I think Wong has it exactly right. Except for the 20% thing….
Vancouver was the best performer in the survey, although with a ranking of just 5.75 out of 10 for investment prospects and 4.68 for development prospects.
“Many wonder what will happen after the Olympics,” the report says.
The report follows another released this week showing the value of industrial land in Metro Vancouver fell by as much as 30 per cent in the last year, driven down by speculators trying to sell their property bought near the market’s peak.
Average land prices doubled between 2003 and 2008, reaching approximately $600,000 per acre in Abbotsford, B.C. to $2 million per acre in Vancouver – and a record $4 million per acre in some locations – said the Avison Young report.
It said land values have generally fallen 20 to 25 per cent, and in some cases more than 30 per cent in the area.
Meantime, vacancy rates rose to 4.4 per cent in Metro Vancouver in the third quarter of 2009, up from 2.4 per cent in fall 2008.
Holy Shit
Home inspector must pay $192,000:
http://tinyurl.com/yadfzrw
Rob: “The only thing CREA wants is that they offer agency, and don’t just free ride on a system maintained by agents.”
Why not charge a fee for service, then? I don’t see the end result as demanding that anyone can list on MLS for free. The system needs to be maintained and provide some income to its owners, namely CREA. I have no problem wit that and I would think a fair adjudicator wouldn’t either. But restricting who can use the service which has effectively become the marketplace “ask board” seems odd.
MLS has become victim of its own success. What the competition bureaus and ultimately governments (as a proxy for society) want is open and transparent marketplaces. No doubt before MLS the market was significantly less transparent, though no more so than, say, the new/used car market is today, with ads placed in various local media outlets. The problem comes when MLS usurps the old marketplace mode (i.e. ads in the local real estate paper) and limits the ability of any citizen to list his or her property on an equal playing field (even if for a fee). Nobody is stopping a private person from using local papers to advertize his/her property through the media but they are denied access to MLS without using an agent. Not an “equal playing field” at all yet it is easily solved by allowing access to MLS to anyone who meets basic content guidelines (as do Realtors today) and is willing to pay a fair price for access to the system, as they would for an ad in a newspaper. Requiring an agent is, IMO, going to be a sticking point that CREA is going to have significant difficulty justifying in the context of open and transparent markets.
It seems we agree that MLS’s existence, in whatever form it takes in the future, will not restrict good Realtors from earning a decent (if not exceptional) living. I still don’t understand why this is such a big deal, especially for you.
Jesse:
We do charge a fee for the service. We just don’t charge a fee to anyone who wants to list something on the service. We don’t see ourselves as an advertising service.

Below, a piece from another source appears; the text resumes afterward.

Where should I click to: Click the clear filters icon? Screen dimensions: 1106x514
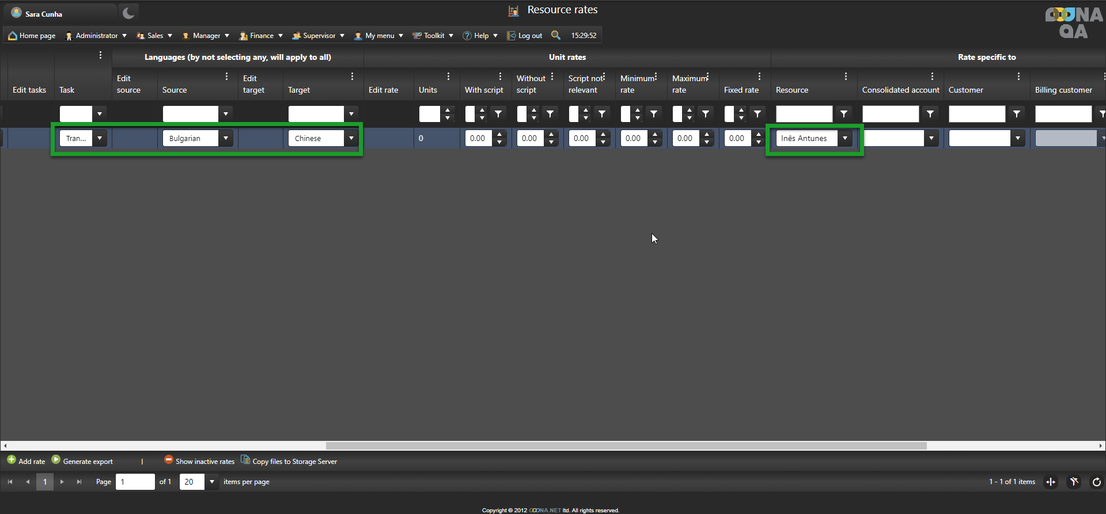coord(1074,482)
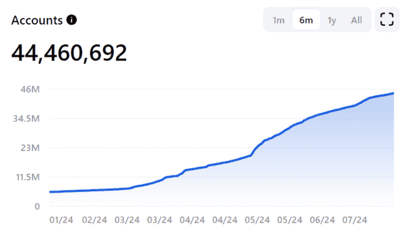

We see ourselves as a group of agents, each one independent, who operate an open association that anyone can join, provided they meet government imposed requirements and agree to abide by the same rules that all of us abide by (A Code of Ethics and Rules of Cooperation). The key distinction is whether we come together to advertise property or offer more professional agency services. Clearly I, and CREA, choose the later. Some others seem to think that we are, or should be, the former.

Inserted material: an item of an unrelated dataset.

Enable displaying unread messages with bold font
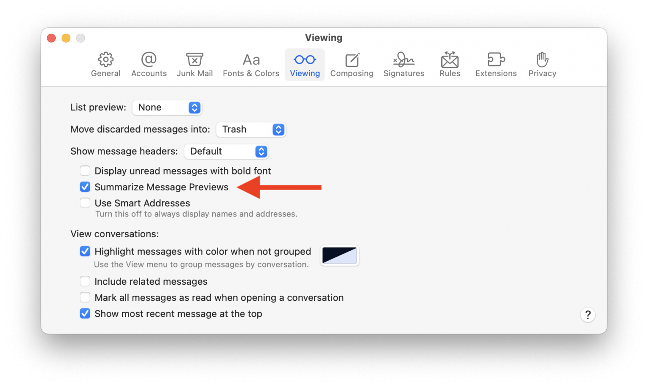(85, 171)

When you say CREA is the owner of MLS I think we have to be clear that CREA is your local member realtor. Its not a faceless corporation. Independent agents who are in competition with each other when it comes to price and service come together to agree on some basic rules, and form local real estate boards and a provincial and national bodies (BCREA and CREA, for example) to further our collective interests.
One of those collective interests could, theoretically, be to restrict trade, except that restricting trade is not in the interests of all members, and since its an open club (not, in any sense, exclusive) we couldn’t possible keep efforts to restrict trade secret even if we wanted to. On top of that, restricting trade is illegal, so even if we wanted to we couldn’t do it without breaking the law. Let’s suspend those two things for a moment (illegality of the aim and the aim not being in the interests of all members) – assuming we decided it was in our interest to restrict trade and assuming trade restriction was legal, there are thousands and thousands of member realtors across this country. How could we keep the restrictive features secret? It would require a pretty fantastic conspiracy.
“MLS has become victim of its own success.” True, but more to the point, its become the victim of envy. What is it doing that is wrong, and what is it doing that is bad? Who does its success harm? I ask those questions seriously, and invite you to answer them (not so I can hammer you, but to further the discussion).
”[MLS]… limits the ability of any citizen to list his or her property on an equal playing field (even if for a fee). “ Not really. If someone is willing to pay a fee they can list the property with any member agent. All that we require is that the member agent provide minimum services (set out above); they can charge any price for it they like, and do so now.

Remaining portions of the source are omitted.